◆ Set problem ◆
Render every line of the entries below as a JSON list of strings, with one string per line and blank lines omitted.
[Start Extracted data]
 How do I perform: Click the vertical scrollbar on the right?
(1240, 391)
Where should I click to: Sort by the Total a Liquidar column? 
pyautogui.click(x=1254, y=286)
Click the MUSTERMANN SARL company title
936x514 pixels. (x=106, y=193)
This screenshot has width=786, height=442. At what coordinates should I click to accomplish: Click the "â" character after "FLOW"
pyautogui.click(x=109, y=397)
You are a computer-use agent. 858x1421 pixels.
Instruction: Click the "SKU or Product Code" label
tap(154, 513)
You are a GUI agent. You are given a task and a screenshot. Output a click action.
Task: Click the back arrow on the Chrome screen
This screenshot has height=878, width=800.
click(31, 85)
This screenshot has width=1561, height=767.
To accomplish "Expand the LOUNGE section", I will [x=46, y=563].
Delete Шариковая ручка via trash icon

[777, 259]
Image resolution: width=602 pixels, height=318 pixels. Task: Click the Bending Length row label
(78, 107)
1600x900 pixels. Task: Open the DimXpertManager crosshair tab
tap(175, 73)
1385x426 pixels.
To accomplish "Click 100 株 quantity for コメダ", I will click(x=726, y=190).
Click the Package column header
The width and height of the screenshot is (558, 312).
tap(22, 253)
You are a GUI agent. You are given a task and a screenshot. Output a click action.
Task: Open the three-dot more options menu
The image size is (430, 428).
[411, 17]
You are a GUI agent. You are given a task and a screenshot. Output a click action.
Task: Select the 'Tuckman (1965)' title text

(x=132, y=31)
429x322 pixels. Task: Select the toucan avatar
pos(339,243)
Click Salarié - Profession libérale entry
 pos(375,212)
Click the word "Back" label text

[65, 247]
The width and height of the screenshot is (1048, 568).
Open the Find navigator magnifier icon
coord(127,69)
[End Extracted data]
◆ Response below ◆
[
  " How do I perform: Click the vertical scrollbar on the right?",
  "(1240, 391)",
  "Where should I click to: Sort by the Total a Liquidar column? ",
  "pyautogui.click(x=1254, y=286)",
  "Click the MUSTERMANN SARL company title",
  "936x514 pixels. (x=106, y=193)",
  "This screenshot has width=786, height=442. At what coordinates should I click to accomplish: Click the \"â\" character after \"FLOW\"",
  "pyautogui.click(x=109, y=397)",
  "You are a computer-use agent. 858x1421 pixels.",
  "Instruction: Click the \"SKU or Product Code\" label",
  "tap(154, 513)",
  "You are a GUI agent. You are given a task and a screenshot. Output a click action.",
  "Task: Click the back arrow on the Chrome screen",
  "This screenshot has height=878, width=800.",
  "click(31, 85)",
  "This screenshot has width=1561, height=767.",
  "To accomplish \"Expand the LOUNGE section\", I will [x=46, y=563].",
  "Delete Шариковая ручка via trash icon",
  "[777, 259]",
  "Image resolution: width=602 pixels, height=318 pixels. Task: Click the Bending Length row label",
  "(78, 107)",
  "1600x900 pixels. Task: Open the DimXpertManager crosshair tab",
  "tap(175, 73)",
  "1385x426 pixels.",
  "To accomplish \"Click 100 株 quantity for コメダ\", I will click(x=726, y=190).",
  "Click the Package column header",
  "The width and height of the screenshot is (558, 312).",
  "tap(22, 253)",
  "You are a GUI agent. You are given a task and a screenshot. Output a click action.",
  "Task: Open the three-dot more options menu",
  "The image size is (430, 428).",
  "[411, 17]",
  "You are a GUI agent. You are given a task and a screenshot. Output a click action.",
  "Task: Select the 'Tuckman (1965)' title text",
  "(x=132, y=31)",
  "429x322 pixels. Task: Select the toucan avatar",
  "pos(339,243)",
  "Click Salarié - Profession libérale entry",
  " pos(375,212)",
  "Click the word \"Back\" label text",
  "[65, 247]",
  "The width and height of the screenshot is (1048, 568).",
  "Open the Find navigator magnifier icon",
  "coord(127,69)"
]